Angin malam yang berembus di kawasan Batu Raya seolah menjadi saksi bagaimana sekat-sekat kecanggungan perlahan luruh. Di sudut-sudut Villa Sea, tawa dan diskusi membaur menjadi satu, menghangatkan udara tanggal 9 hingga 10 Mei 2026 yang cukup dingin. Hari itu, Himpunan Mahasiswa Program Studi Pendidikan Guru Madrasah Ibtidaiyah (HMP PGMI) tidak hanya menjalankan rutinitas program kerja tahunan, melainkan sedang menanam benih-benih kekeluargaan.
Malam Keakraban (Makrab) dan Upgrading ini lahir dari sebuah kesadaran kolektif kolektif periode 2026/2027. Mereka menyadari, sebuah roda organisasi kemahasiswaan tak akan bisa berputar kencang jika porosnya tidak saling terikat kuat.
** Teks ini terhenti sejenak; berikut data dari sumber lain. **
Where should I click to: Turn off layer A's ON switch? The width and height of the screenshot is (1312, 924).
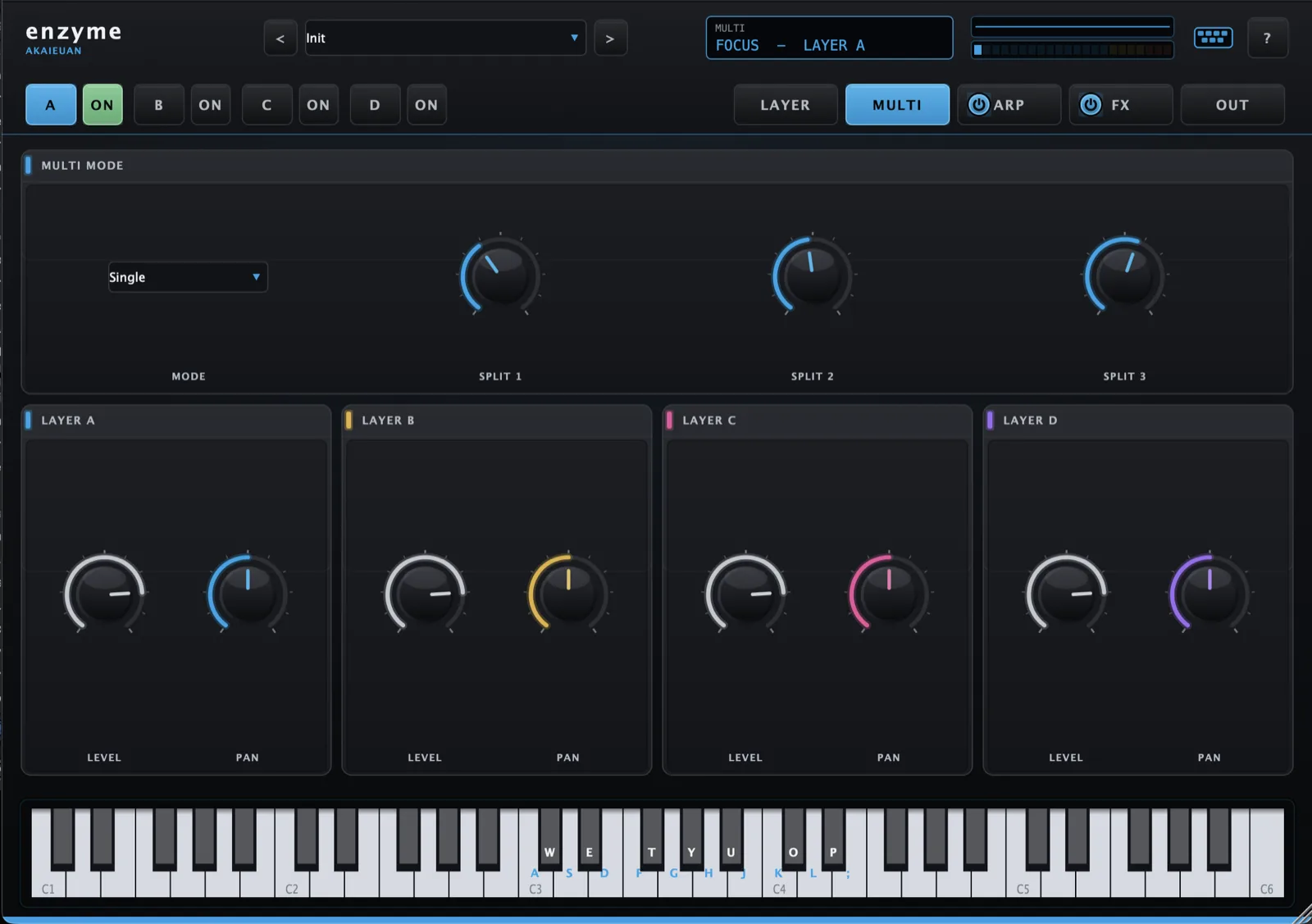click(102, 105)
Oleh karena itu, seluruh mahasiswa PGMI angkatan 2024 dan 2025, dihadirkan di bawah satu atap yang sama. Tujuannya menjangkau lebih dari sekedar perkenalan, ini tentang melarutkan ego, merekatkan jarak antara junior dan senior, serta menyelaraskan pembacaan visi dan misi.
Namun, jika ada yang mengira bahwa akhir pekan di villa ini hanya sekedar pengungsi dari penatnya tumpukan tugas akademik, mereka salah. Di sela-sela refreshing dan senda gurau yang memecah keheningan malam, terselip keseriusan. Dua materi esensial disuguhkan sebagai fondasi utama perbaikan. antropologi kampus dan manajemen organisasi yang sangat diperlukan pada periode awal ini. Acara ini seakan menjelma menjadi oase, menyegarkan pikiran sekaligus memberi nutrisi bagi ruang intelektual siswa.
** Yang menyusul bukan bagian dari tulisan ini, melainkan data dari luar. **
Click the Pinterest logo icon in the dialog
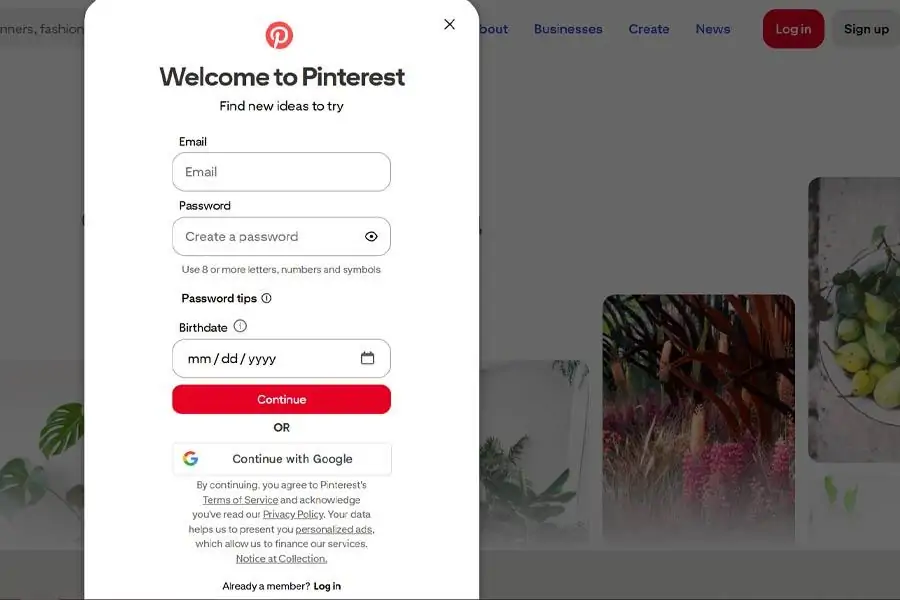Image resolution: width=900 pixels, height=600 pixels. click(279, 35)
“Sebuah organisasi yang sehat dibangun di atas kesadaran, bukan paksaan.”
Prinsip itulah yang menjiwai seluruh rangkaian kegiatan. Langkah kaki menuju Villa Sea adalah langkah yang didasari kelapangan dada. Tidak ada surat peringatan bagi mereka yang memilih absen, tidak ada pula konsekuensi yang mengekang.
Panitia sangat memahami bahwa setiap individu memproses pengalaman dengan cara yang berbeda. Dampak dari dua hari ini mungkin tak langsung terlihat wujudnya, namun ia meresap perlahan ke dalam cara setiap anggota memandang organisasinya. Ini adalah ruang belajar terbuka untuk mengenal lebih jauh dalam arti sebuah solidaritas.
Ketika matahari kembali meninggi keesokan harinya, pengurus fun game dan raker untuk kegiatan satu tahun kedepannya. setelahnya rombongan bersiap untuk pulang, ada yang sengaja ditinggalkan di Villa Sea, namun ada pula harta berharga yang dibawa pulang. Yang ditinggalkan adalah jarak dan kecanggungan, sementara yang dibawa pulang adalah sebuah ikatan baru, bekal tak ternilai untuk membangun HMP PGMI yang jauh lebih kokoh, hidup dan berdaya di masa depan.